§ **抜粋文**:
========
VOICE 05

ミニマルを実らせる“たくらみ”

  • 松本市N様邸 ご家族3人

四つの北窓からの眺めに
一日一日の暮らしへの望みとその充実を思う

高台に立つ小さな家です。Nさんはここからの眺めが気に入り土地を購入しました。建坪は問題じゃない。尊敬する建築家・伊礼智さんが設計するような、小さくても居心地よく暮らせる家にしたい。最初からそう考えていました。
そんなとき、本誌37号で出合ったのがHASHIBA KINOIEの住宅でした。同社の小松さんが自ら設計したその住まいづくりに共感し、彼にわが家を任せます。
2階の子供部屋を含めても26坪足らずの空間を実りあるものにできるよう、小松さんは随所に〝たくらみ〟を巡らしました。
一つ目のそれは、北アルプスを見晴らす北側に設けた四つの窓です。寝室から洗面所へ向かうとき目にする窓は、爽やかな目覚めをもたらします。キッチンで食事の準備のとき目にする景色は、今日も頑張ろうという気持ちにさせてくれます。リビングの窓は、一日のあれこれが終わり、ゆったりした気分で眺めます。そしてお風呂では、暮れゆく山々と街の灯を見ながら体と心を温めます。
二つ目は、家族の居場所づくりです。やはり眺めのいいデッキでは、風呂上がりのビールを楽しむもよし、自転車の手入れに勤しむもよし、休日に家族揃って食事をするもよし。そのデッキへ出る窓の床は、リビングより少し高くてベンチ代わりになります。子供部屋に設けたヌックにも心躍ります。

家族の一体感をもたらし
狭さを感じさせない視線の抜け、空間の抜け

お気に入りの風景に一日の望みとその充実を思えるよう、窓の配置と大きさの工夫で誘う。あるいは小さな家であっても一人の時間を愛おしめるよう、小さなきっかけをつくってあげる。その他にも家族の居心地を約束する仕掛けがありました。
========
§ **データ内容**:

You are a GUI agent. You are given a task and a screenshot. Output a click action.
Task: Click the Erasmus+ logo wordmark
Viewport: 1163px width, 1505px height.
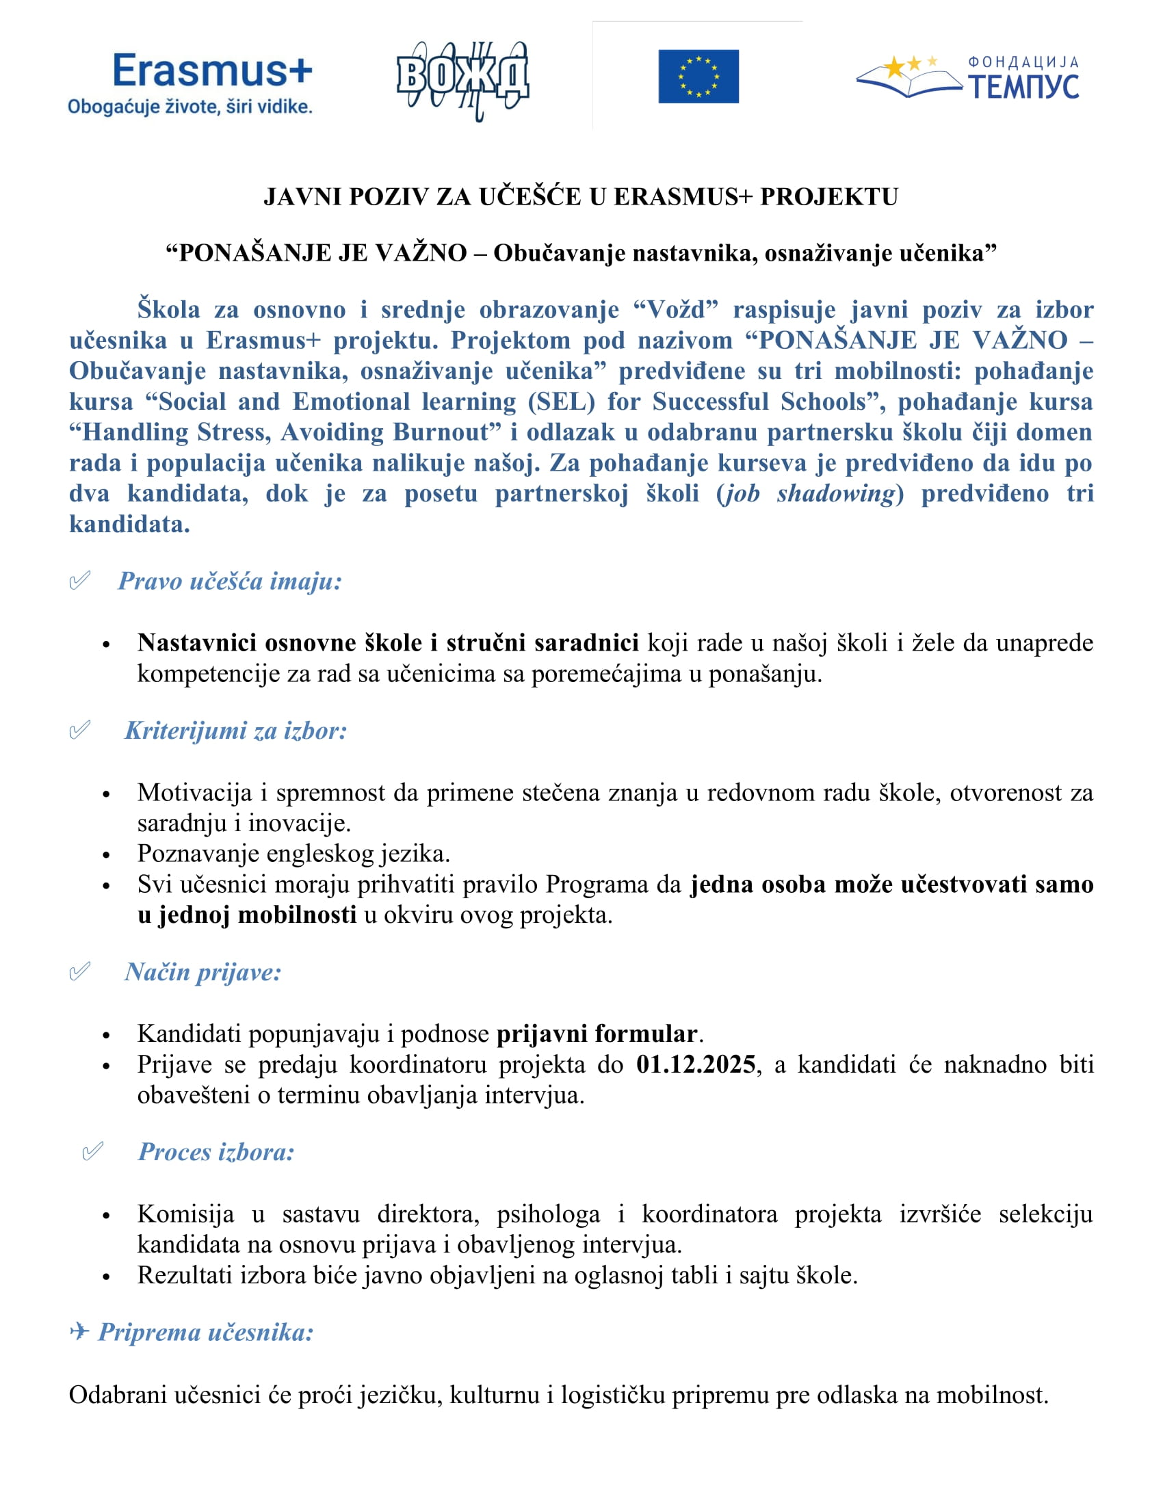(x=212, y=70)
========
§ **記述問題**: 松本市の小さな家の記事を、最後の文の後から書き継いでもらえますか？ データは、松本市の小さな家の記事とは別の資料です。

§ **演習の解答**:
たとえば、視線の抜けと空間の抜けも大きな要素です。玄関からダイニングに入ったとき、キッチン奥の廊下を2方向から見せることで、奥行きがあるように感じさせる点。ダイニングでは吹き抜けと勾配天井で垂直の抜けを、キッチンとリビング方向へ向けては水平の抜けをつくった点。もちろん、四つの北窓も抜け感に大役を果たしています。おかげで数字が示す以上の広がりのある空間の中、家族をいつも身近に感じることができます。
さらに、どこへも自在にアプローチできるキッチン周りの回遊動線や、適所に適量設けた収納は、育児に忙しい今も、再び夫婦二人で過ごす将来も、広さ19坪という1階だけでの暮らしを助けてくれます。
家族の暮らしを緻密にイメージし、無駄を削ぎつつ空間を実らせるHASHIBA KINOIEの巧みさを、この家で知りました。

OWNER'S VOICE

  • Q1

    家づくりで一番大切にしたことは?

    伊礼智さん風の居心地のいい住まい。眺望を生かすこと。

  • Q2

    こうしておいてよかった、と思ったことは?

    1階だけで暮らしが完結するところ。回遊動線。適所適量の収納。

  • Q3

    HASHIBA KINOIEに頼んでよかったことは?

    私たちの暮らし方や生活動線を丹念に分析し、要望を上回る家にしてくれた。資材高で悩んだときも支えてくれた。

PLAN

PLAN 図面 PLAN 図面

DATA

  • 敷地面積

    219.57㎡

    (66.29坪)

  • 延床面積

    85.03㎡

    (25.67坪)

  • 1F面積

    63.92㎡

    (19.30坪)

  • 2F面積

    21.11㎡

    (6.37坪)

  • デッキ面積

    10.30㎡

    (3.11坪)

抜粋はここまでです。